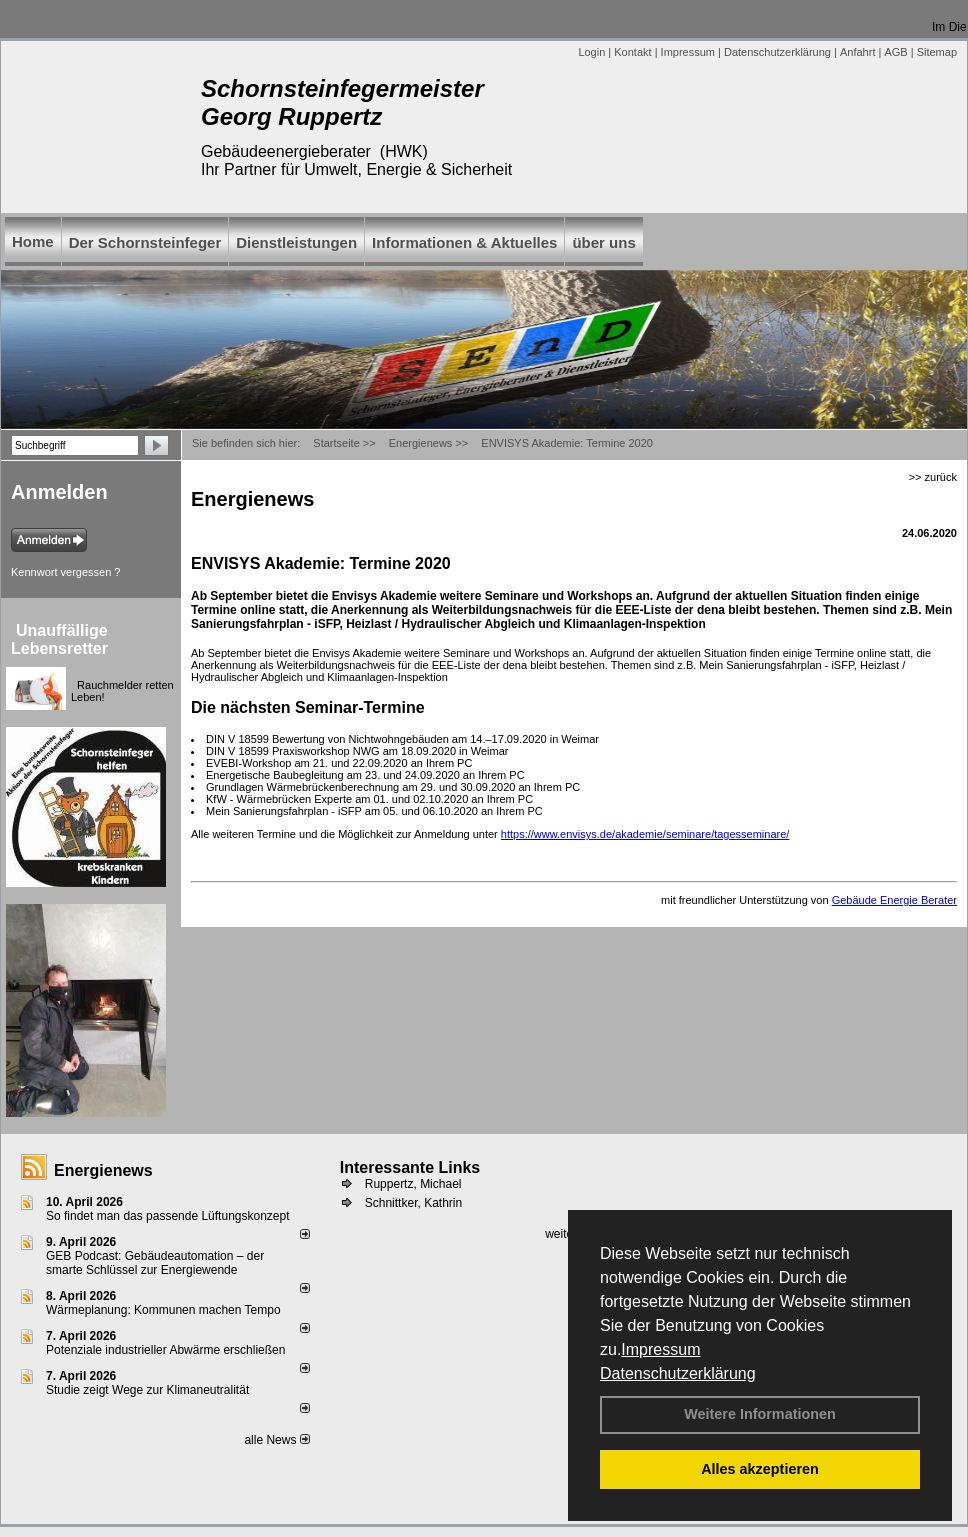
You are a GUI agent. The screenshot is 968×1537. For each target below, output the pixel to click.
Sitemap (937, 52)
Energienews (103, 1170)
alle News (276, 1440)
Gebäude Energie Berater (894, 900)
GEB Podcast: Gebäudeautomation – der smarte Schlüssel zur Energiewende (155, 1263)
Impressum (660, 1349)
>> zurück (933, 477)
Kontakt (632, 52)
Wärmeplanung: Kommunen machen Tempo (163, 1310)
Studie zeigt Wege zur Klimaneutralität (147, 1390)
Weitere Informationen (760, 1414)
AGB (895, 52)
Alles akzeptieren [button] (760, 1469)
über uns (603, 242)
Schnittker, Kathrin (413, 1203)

--

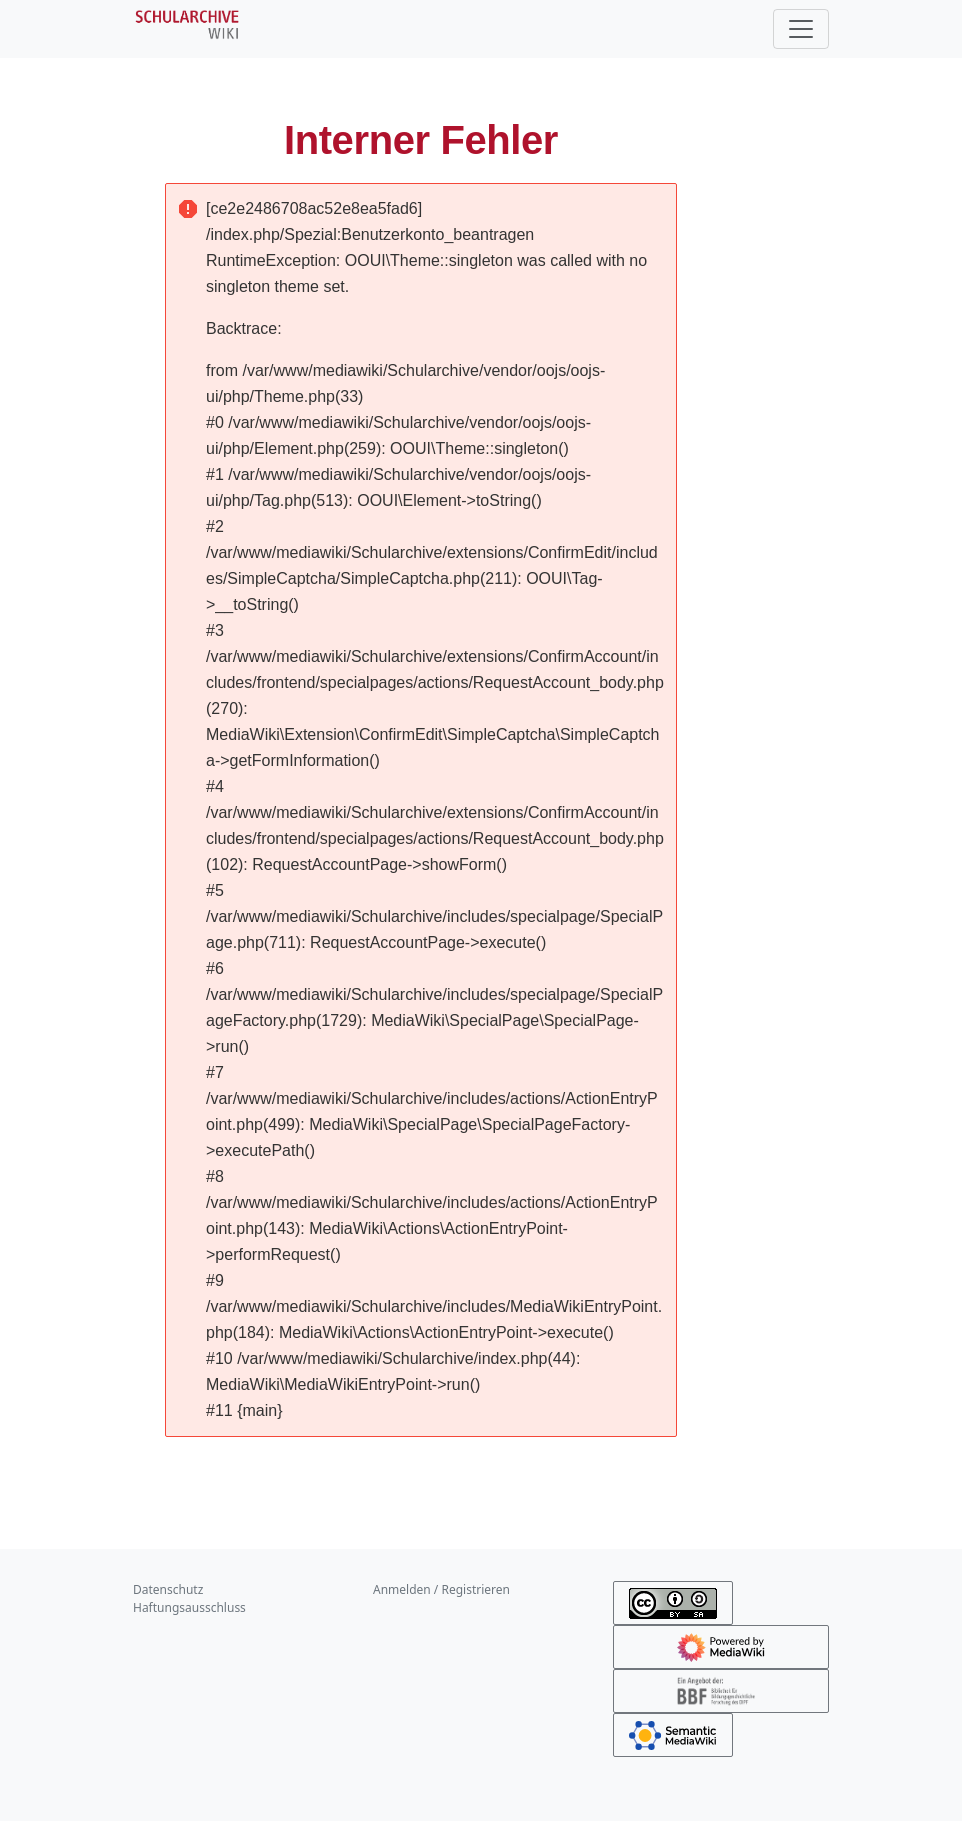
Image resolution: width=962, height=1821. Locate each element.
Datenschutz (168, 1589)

...

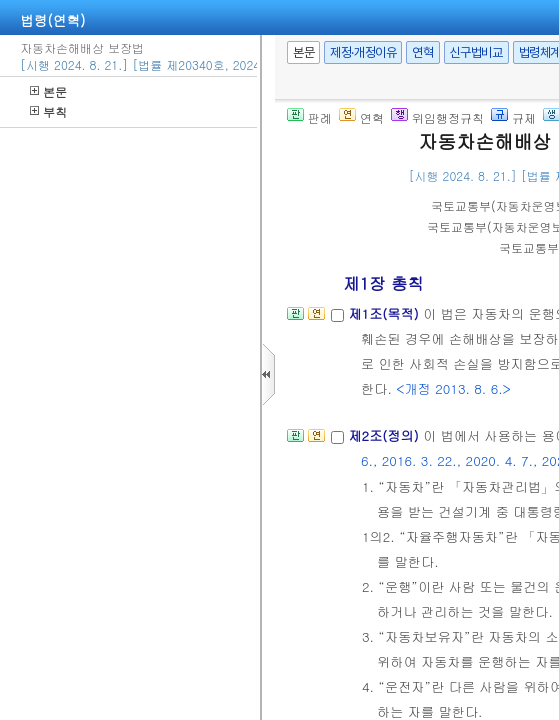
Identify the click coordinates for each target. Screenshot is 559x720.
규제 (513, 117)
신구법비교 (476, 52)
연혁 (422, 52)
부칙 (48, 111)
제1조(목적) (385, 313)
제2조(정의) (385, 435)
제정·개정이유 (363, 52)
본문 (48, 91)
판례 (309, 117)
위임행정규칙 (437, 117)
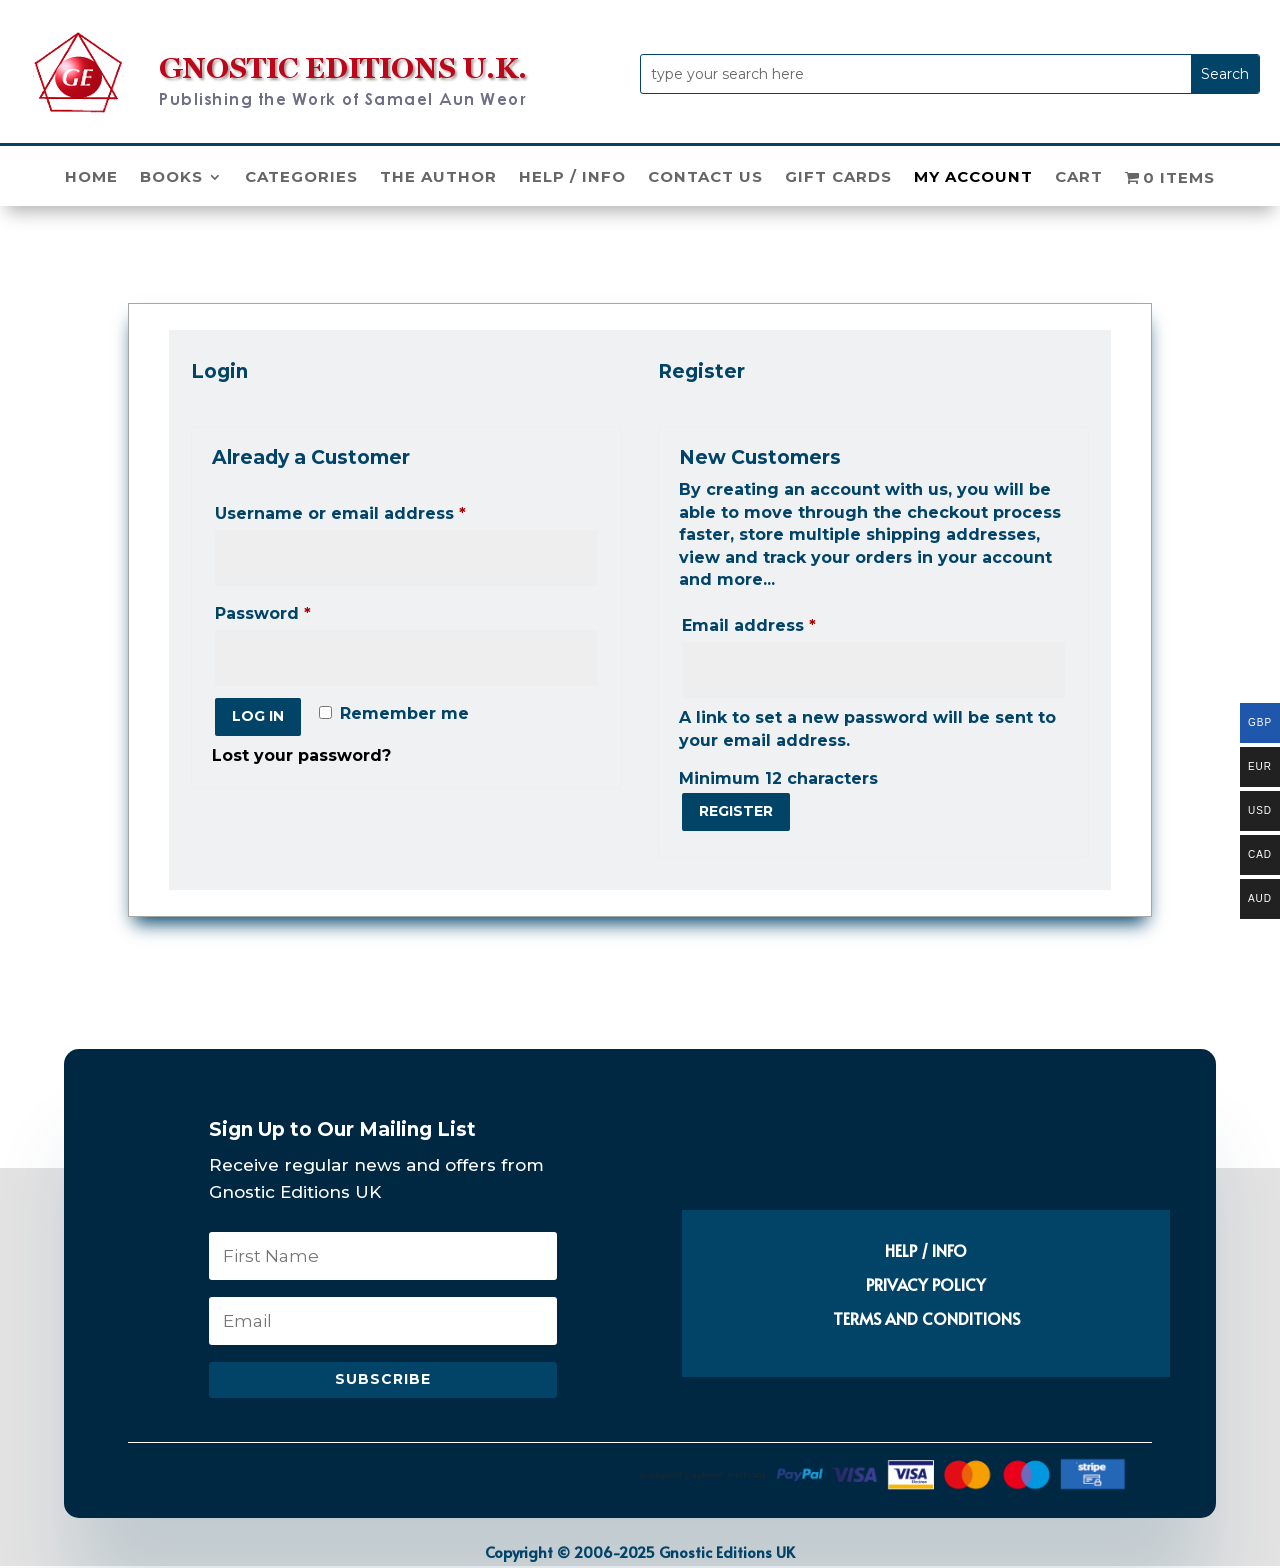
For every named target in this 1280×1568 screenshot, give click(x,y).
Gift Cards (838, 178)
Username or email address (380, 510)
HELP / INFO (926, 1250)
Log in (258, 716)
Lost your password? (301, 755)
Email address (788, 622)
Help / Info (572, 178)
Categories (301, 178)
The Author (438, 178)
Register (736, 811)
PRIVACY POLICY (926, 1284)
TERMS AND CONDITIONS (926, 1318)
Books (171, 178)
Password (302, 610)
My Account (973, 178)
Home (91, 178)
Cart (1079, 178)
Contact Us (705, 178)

→ **Aufgabenstellung**: Entnimm der Liste oben den Abschnitt von der Zeile mit „제2조(정의) (385, 435)“ bis zur Zeile mit „Lost your password? (301, 755)“, beide Zeilen eingeschlossen, und gib ihn wortgetreu wieder. Lass die Bilder dabei weg.

→ **Vollständige Antwort**:
제2조(정의) (385, 435)
제정·개정이유 (363, 52)
본문 (48, 91)
판례 (309, 117)
위임행정규칙 (437, 117)
For every named target in this 1280×1568 screenshot, give click(x,y).
Gift Cards (838, 178)
Username or email address (380, 510)
HELP / INFO (926, 1250)
Log in (258, 716)
Lost your password? (301, 755)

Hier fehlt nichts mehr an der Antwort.